The Department of Geography at Loughborough University has been a major player within the promotion of trans-disciplinary collaboration at Loughborough where it has developed close links with a range of different academic departments working on energy and sustainability issues and is also an active participant within the innovative multi-disciplinary approach towards energy research which has been a feature of the Midlands Energy Consortium and Midlands Energy Graduate School (which Loughborough is involved in with the Universities of Nottingham and Birmingham).

Over the last few years we have began building up a small team of researchers working on energy issues, a major feature of our growing work in this area has been a desire to develop innovative ways of working across disciplinary boundaries to develop new approaches to understanding energy transitions within different social, cultural and political contexts.
This is reflected in our key role within the development of the UK Low Carbon Energy for Development Network.

Our Work Team

ed

Ed Brown

Ed is a Senior Lecturer in the Geography Department at Loughborough University and much of his recent activity has been focused on issues surrounding the uptake of low carbon energy technologies within the Global South. He is the National Co-Chair of the UK Low Carbon Energy for Development Network, devoted to building bridges between the divergent branches of academia working on low-carbon transitional issues (reflecting a broader interest pursued over recent years as Associate Director of Loughborough University’s Sustainability Research School). Ed is currently PI on the READ and two other related EPSRC projects that come under the umbrella of the RCUK’s USES (Understanding Sustainable Energy Solutions) projects. One involves networking the projects funded under the RCUK programme, whilst besides READ the other project involves exploring the potential of solar nano-grids in the contexts of Kenya and Bangladesh.

jon

Jon Cloke

Jon currently works as Network Manager for the UK Low Carbon Energy for Development Network, which he’s been doing since the Network was set up in 2011. The LCEDN was set up as a DECC-funded network hosted by Loughborough University and the Durham Energy Institute to linkthe research expertise in the UK on energy and development and to improve research co-ordination and funding efficiency. Jon also works with Ed Brown in mapping the UK low carbon for development research landscape and in coordinating the projects funded under the Understanding Sustainable Energy Solutions (USES) research programme. Jon is a research associate for the READ project and a Solar Nano-grids project based in Bangladesh and Kenya; he has been a lecturer in human geography in the Geography Department at Loughborough from 2007 to date in a wide range of modules from Level 1 to Post-graduate. Jon has also worked as an NGO Consultant to different non-government organizations including most recently the UK-based NGO Practical Action (formerly the Intermediate Technology Development Group at the Schumacher Centre) developing policy documents for guiding strategy.

john

John Harrison

Dr John Harrison is Senior Lecturer in Human Geography at Loughborough University, an Associate Director of the Globalization and World Cities (GaWC) research network, and a co-editor of the journal Regional Studies. He is a regional geographer whose interests in decentralised forms of urban and regional governance has seen him explore the mechanisms through which power is devolved/decentralised. More specifically his work explores the role of actors in blocking or enabling political decentralisation and examines who stands to gain/lose from the decentralised systems constructed.
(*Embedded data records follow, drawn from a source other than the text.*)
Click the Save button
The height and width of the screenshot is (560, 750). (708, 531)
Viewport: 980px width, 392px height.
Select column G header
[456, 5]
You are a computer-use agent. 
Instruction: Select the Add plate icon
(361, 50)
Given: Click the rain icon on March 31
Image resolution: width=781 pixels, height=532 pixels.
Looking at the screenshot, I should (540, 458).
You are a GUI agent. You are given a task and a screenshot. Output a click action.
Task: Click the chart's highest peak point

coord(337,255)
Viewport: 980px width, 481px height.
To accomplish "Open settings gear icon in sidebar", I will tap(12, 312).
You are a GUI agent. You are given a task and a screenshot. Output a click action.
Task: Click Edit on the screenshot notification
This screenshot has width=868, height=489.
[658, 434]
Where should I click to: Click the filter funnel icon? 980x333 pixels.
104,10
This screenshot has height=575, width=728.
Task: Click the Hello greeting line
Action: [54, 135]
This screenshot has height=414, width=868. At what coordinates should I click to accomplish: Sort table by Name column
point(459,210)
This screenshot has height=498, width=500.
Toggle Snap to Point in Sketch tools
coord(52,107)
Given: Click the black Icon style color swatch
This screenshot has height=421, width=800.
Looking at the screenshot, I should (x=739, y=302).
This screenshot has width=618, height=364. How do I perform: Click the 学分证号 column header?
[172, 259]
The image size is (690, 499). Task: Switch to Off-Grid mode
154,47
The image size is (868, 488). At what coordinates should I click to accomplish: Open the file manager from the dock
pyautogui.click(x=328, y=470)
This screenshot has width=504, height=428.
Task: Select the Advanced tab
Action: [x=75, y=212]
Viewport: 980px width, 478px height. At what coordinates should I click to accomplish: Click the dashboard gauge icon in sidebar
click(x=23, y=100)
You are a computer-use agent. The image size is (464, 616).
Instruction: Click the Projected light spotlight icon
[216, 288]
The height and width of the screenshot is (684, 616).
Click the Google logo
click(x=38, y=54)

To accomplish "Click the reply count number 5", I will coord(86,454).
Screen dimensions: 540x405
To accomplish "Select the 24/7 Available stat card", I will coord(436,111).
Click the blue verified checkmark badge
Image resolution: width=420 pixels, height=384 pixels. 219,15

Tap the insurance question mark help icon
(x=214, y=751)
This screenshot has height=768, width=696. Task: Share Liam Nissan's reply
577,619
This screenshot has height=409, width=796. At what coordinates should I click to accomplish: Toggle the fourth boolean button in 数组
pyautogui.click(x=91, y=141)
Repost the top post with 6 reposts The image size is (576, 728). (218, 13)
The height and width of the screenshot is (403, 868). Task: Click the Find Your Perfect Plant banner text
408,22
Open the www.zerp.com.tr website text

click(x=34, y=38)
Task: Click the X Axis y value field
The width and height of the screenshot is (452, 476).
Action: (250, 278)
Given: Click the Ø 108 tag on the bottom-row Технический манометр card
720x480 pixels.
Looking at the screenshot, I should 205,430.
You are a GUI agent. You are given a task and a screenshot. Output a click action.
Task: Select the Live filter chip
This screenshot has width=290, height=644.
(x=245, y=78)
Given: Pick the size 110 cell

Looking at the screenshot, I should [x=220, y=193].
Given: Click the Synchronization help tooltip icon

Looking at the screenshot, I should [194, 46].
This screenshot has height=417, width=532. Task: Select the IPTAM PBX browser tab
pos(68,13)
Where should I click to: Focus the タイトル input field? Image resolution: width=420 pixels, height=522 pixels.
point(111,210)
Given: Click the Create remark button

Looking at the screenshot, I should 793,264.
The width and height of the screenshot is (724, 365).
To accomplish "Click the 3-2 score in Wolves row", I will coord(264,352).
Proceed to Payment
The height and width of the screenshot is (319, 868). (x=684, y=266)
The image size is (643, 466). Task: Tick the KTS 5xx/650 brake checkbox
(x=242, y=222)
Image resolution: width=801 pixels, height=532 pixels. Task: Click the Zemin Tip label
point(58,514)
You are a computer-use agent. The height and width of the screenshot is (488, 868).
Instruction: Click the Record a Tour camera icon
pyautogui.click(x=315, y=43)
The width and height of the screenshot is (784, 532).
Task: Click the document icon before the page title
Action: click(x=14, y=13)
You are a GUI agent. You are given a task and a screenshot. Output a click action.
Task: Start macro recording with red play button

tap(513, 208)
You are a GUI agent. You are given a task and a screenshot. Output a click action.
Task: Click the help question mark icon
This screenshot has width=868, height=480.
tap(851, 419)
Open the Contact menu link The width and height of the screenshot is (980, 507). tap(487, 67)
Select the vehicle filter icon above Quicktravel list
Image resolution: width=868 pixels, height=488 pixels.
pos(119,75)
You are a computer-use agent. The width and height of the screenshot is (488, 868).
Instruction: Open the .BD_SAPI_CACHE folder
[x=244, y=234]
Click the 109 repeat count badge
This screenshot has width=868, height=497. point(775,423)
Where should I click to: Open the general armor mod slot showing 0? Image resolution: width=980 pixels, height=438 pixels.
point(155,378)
John specialises in issues around the politics of devolution, decentralisation, and subnational governance. He has published extensively on these topics, and brings knowledge of the most recent conceptual and theoretical advances in debates surrounding the politics of decentralisation, as well as practical experience of this from both a European and energy governance perspective, to this project. His involvement on the project is mainly focused on WP1 and the review of other country experience with decentralised energy governance.

Comments are closed.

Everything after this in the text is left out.